Theoretical physics are complicated and that is its reputation. If we can write down the natural laws in mathematical form, it means the laws are simple. This is quite different from other scientific disciplines. Sadly, solving the equations is not always simple. For instance, we have a nice theory that describes the elementary particles known as gluons and quarks, but no one is able to calculate how they can go together to create a proton. So, not all the methods we know can solve the equations. The case is the same when we talk about black holes or the flow of the mountain stream. It is quite simple to describe but it is difficult to explain the things happen.
Of course, physicists have been working to the limits to find the new mathematical strategies. But, recently there is no more sophisticated math. What we have is computing power. The first math software was available in the 1980s. It could not do many things, just to help someone searched through enormous printed lists of solved integrals. But, physicists had computers at their fingertips so they are no longer had to solve the integrals, they even could plot the solution.
Even many physicists could not go with this “just plot it” approach in the 1990s. At that time, many physicists were not trained in computer analysis. Even they could not tell the physical effects of coding the artifacts. Therefore, it can be the reason why many seminars in which are result was degraded as a numeral. Over the past two decades, this attitude has shifted. Coding becomes the natural extension for physicists.
Theoretical physics have many sub-disciplines now, especially about computer simulations of the real-world system. Computer simulations are what we use today to study the formation of galaxies and the supergalactic structures. Also, we use it to calculate the masses of particles made of several quarks. We need it to understand the solar circles and others.
The next step that shows the shift from purely mathematical modeling is on its way. Now, physicists have custom design laboratory systems that stand in for other systems for better understand. They have simulated system to observe in their lab to draw any conclusion and make a prediction.
‘Quantum Simulations’ become the best example of the system. The systems offer interacting composite objects such as clouds of atoms. Physicists then manipulate the interaction among the objects to the system to build an interaction among the more fundamental particles.
Let us talk about the circuit quantum electrodynamics. When researchers stimulate atoms, they use tiny superconducting circuits. They then study how artificial atoms interact with photons. Other than that, physicists settled the debate over whether Higgs-like particles can exist in two dimensions of the space by using a superfluid of ultra-cold atoms.

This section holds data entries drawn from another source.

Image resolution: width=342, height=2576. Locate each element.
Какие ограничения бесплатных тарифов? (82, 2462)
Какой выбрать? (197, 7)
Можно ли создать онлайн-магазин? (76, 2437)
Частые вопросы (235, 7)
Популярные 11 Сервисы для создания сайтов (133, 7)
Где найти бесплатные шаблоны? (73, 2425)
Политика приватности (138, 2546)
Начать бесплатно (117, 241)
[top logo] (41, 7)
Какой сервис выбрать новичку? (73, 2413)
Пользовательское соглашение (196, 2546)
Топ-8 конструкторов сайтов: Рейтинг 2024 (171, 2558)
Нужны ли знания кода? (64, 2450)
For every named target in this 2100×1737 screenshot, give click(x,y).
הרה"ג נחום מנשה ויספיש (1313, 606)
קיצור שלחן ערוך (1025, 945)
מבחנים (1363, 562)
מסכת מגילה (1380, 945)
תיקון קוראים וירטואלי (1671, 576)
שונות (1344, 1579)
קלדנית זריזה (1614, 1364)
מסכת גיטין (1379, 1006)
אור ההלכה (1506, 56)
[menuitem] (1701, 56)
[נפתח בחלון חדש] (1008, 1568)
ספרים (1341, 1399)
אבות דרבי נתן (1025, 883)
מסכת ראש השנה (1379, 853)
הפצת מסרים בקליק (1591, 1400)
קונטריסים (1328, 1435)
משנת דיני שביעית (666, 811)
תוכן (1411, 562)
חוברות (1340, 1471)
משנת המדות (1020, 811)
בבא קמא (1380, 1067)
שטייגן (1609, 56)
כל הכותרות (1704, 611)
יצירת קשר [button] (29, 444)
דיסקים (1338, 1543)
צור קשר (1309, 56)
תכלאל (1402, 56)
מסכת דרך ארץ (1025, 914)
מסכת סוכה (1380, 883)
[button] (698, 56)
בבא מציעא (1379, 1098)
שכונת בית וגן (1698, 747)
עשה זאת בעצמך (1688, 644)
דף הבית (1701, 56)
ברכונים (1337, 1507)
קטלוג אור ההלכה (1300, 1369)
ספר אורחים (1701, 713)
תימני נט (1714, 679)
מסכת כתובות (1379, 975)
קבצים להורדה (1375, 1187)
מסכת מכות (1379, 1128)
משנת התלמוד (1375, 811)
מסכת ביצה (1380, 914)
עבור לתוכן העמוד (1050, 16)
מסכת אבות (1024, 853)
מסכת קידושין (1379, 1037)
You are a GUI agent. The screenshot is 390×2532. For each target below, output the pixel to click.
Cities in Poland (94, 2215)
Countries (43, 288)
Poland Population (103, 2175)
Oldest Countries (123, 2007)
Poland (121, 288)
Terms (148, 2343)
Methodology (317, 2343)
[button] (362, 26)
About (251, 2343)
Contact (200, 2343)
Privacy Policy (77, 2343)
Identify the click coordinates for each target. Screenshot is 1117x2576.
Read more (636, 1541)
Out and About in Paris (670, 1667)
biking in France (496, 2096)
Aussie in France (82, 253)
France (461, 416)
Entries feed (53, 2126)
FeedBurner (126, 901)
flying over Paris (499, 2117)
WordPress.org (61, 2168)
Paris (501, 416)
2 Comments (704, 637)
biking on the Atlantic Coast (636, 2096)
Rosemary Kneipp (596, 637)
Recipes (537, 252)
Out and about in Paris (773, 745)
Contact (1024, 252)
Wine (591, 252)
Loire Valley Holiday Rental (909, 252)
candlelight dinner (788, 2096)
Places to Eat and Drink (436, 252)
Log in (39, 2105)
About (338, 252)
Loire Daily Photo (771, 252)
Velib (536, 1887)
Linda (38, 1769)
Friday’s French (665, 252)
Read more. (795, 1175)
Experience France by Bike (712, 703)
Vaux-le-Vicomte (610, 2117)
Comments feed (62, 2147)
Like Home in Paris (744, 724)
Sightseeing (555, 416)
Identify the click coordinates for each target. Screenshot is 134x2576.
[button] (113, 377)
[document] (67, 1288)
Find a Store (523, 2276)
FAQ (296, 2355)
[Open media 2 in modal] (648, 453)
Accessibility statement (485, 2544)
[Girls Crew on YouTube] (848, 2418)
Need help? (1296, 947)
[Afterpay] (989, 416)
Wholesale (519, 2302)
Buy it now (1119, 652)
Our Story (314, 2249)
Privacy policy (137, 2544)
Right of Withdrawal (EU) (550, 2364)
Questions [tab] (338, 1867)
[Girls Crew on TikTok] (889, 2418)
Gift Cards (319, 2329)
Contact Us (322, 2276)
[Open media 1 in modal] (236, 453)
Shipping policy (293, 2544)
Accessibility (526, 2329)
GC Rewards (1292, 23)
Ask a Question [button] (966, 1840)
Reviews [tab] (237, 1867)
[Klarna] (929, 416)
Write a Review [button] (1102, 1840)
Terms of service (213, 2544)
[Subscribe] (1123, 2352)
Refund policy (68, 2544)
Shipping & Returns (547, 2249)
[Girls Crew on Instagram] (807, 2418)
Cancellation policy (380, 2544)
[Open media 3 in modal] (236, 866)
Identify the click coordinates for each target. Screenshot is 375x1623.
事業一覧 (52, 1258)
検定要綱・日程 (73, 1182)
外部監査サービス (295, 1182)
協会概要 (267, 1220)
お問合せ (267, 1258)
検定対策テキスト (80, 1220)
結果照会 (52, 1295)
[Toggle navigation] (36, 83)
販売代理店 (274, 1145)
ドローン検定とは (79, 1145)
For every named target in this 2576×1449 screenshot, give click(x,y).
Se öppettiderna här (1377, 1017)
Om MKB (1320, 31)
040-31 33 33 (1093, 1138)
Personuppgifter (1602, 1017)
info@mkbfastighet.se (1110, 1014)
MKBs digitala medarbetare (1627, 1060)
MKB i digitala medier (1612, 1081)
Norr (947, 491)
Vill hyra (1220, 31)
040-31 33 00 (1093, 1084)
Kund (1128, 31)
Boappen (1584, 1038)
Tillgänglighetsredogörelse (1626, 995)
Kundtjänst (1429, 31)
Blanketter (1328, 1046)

So, the simulations are useful to overcome the mathematical challenges in theories we already know. We can use them so we can explore the new theories we have never been studied before.
One of the research areas we have no good theory in it is about quantum behavior of the space and time. Based on the recent experiment, a physicist at the Institute for Quantum Computing at the University of Waterloo in Ontario, Raymond Laflamme, worked together with his group. They used a quantum simulation to study spin networks, structures that constitute the fundamental fabric of space-time, according to some theories. Also, there is Gia Dvali, a physicist at the University of Munich proposed a way to stimulate the information processing of black holes with ultracold atom gases.
In the field of analog gravity, the physicists run a similar idea. They then use fluids to mimic the behavior of particles in the gravitational fields. Also, they studied about the rapid expansion of the universe, known as “inflation” by using fluid analogs for gravity.
Additionally, physicists have observed stand-ins known as quasiparticles to study hypothetical fundamental particles. The quasiparticle behaves like fundamental particles but they emerge from the collective movement of other particles. By understanding their properties, they can learn more about their behavior. This way may help us to find ways of observing the real thing.
But, there are some big questions to deal with. First, if we can stimulate what we now believe to be fundamental through composite quasiparticles, then what we think of as fundamental at this time – space and time and 25 particles to make up the Standard Model of particle physics – is made up of an underlying structure, too.  Also, something that makes us wonder is how we can explain the behavior of a system. How can we use a simplified version of a system to observe, measure, and make a prediction?
What makes this development sounds interesting is that it ultimately changes how we do in physics. Quantum simulations allow the mathematical models to have its secondary relevance. Currently, physicists are using the math to identify a suitable system since math tells us the properties to look for. But that is not necessary. By the time, experimentalists may learn the system maps to which other systems. One day, they are doing more than just calculations, but they may use observations of simplified systems to create predictions.
In the end, building a simplified model of a system in the laboratory is not quite different from what physicists have been working for centuries. They write down the simplified models of physical systems in the form of Mathematics.